10 June 2011

a piccoli passi verso il cambiamento

lunedì scorso, qui da noi, è iniziata la Avond4Daagse 2011, ovvero la quattro giorni serale. Si tratta di un avvenimento nazionale pensato per i ragazzi e i bambini in età scolare, ma anche per chiunque voglia prendervi parte, e consiste in una camminata a percorso di 5 km o 10 km a sera, a seconda dell'età e delle capacità dei partecipanti.
Come l'anno scorso, Isabella e noi c'eravamo. 
La piccola, nonostante i suoi cinque anni e mezzo, è stata un'impavida maratoneta e ha terminato il percorso tutte e quattro le sere, portando con orgoglio la sua seconda medaglia a casa. Ieri sera, dopo l'ultima camminata, c'è stata la cerimonia di premiazione e la parata di tutti i partecipanti, per la via centrale della città. I piccoli hanno ricevuto applausi, fiori e regalini dagli spettatori. Vedere la nostra Billa così soddisfatta e felice è valsa tutta la mia stanchezza e i miei dolori.
La piccola ne è inconsapevole, ma è per lei che l'ho fatto. Anche io come tantissime altre mamme, volevo essere lì. Mia figlia non deve subire la mia obesità. Già l'anno scorso, mi sono sfidata a camminare 20 km divisi in quattro sere. Per un peso massimo come me, non è facile camminare queste distanze, nonostante ciò, ho portato a termine la mia missione personale. E' stata anche la mia vittoria.
Sempre ieri, in mattinata, avevo saputo la data dell'operazione e mi ha preso un vero e proprio attacco di paura. Camminare per tanto tempo mi ha fatto senz'altro bene, ha schiarito i pesanti nuvoloni che mi avevano rabbuiata. 
Non ho dubbi sull'intervento, ci credo. Sono stata spaventata dalle possibili complicazioni in sala operatoria sulle quali i dottori si sono doverosamente soffermati.
E' ovvio che ci siano rischi, anche assumere un paracetamolo, stando al foglietto illustrativo, potrebbe creare seri problemi alla nostra salute. Con le dovute proporzioni, lo stesso vale per qualsiasi intervento chirurgico.
Non devo dimenticare, però, che a controbilanciare queste nefaste eventualità, c'è il fatto che mi sono rivolta ad una struttura valida con dottori altamente specializzati.

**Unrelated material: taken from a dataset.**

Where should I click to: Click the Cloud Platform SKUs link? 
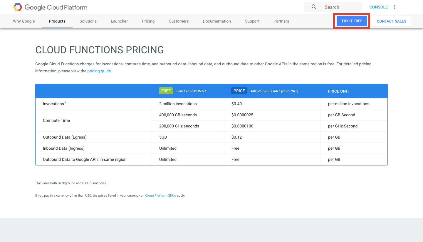[x=160, y=195]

Il tasso di mortalità per quanto li riguarda è dello 0,2%, anche al di sotto delle statistiche generali, non stiamo quindi parlando di macellai. Ecco, è con questo spirito che devo andare avanti. 

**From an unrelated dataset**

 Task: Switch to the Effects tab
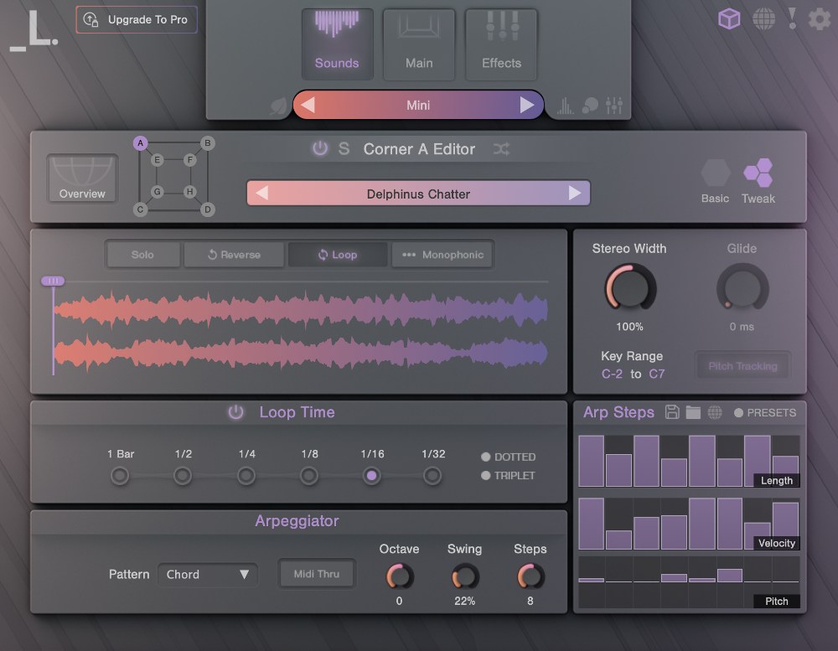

Proprio durante questa camminata, il dovermi confrontare, per l'ennesima volta, con le limitazioni che il mio corpo pesante m'infligge, mi ha ridato la forza di ritrovare la positività. 
So che da sola non ce la farò mai a perdere tanto peso e soprattutto a mantenere i risultati nel lungo periodo. Ci sono troppi meccanismi metabolici e chimici nel mio corpo che remano contro la guarigione e prescindono dalla mia forza di volontà. E questo è un fatto.

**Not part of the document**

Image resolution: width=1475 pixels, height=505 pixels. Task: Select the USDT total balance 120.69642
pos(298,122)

L'operazione mi offre la possibilità di rompere questo circolo vizioso, e io voglio usufruirne ora, che sono ancora giovane, per liberarmi dalla pesante gabbia di grasso in cui sono prigioniera da una vita.
Ho solo 42 anni, ho voglia di fare tanto e c'è ancora tanto da fare, non debbo sentirmi in colpa per la mia scelta che è motivata solo ed esclusivamente dalla voglia di guarire e prevenire problemi di salute ancora più gravi. 
Voglio poter camminare e non avere dolori lancinanti ai miei piedi. Voglio poter correre e andare in bicicletta senza avere, dopo un minuto, il fiatone e il cuore che quasi mi scoppia in gola. Voglio poter salire le scale senza avere dolore alle ginocchia. Voglio dare al mio cuore, al mio corpo, al mio spirito una tregua. Voglio vivere.
Al punto in cui sono, obesa di terzo grado, l'unica chance me la offre la chirurgia che, però, nella più nefasta delle eventualità mi può uccidere.
Si tratta di confrontare i potenziali rischi di un intervento chirurgico, con il fatto che fra qualche anno la mia mobilità sarà ulteriormente ridotta e il mio stato generale di salute peggiorerà in maniera esponenziale, e questa sì che è una certezza. Ho scelto, come hanno dovuto fare milioni di obesi gravi prima di me, la strada più drastica ed estrema. 
Sono nelle mani dei dottori e prego chè quelle Celesti siano al nostro fianco.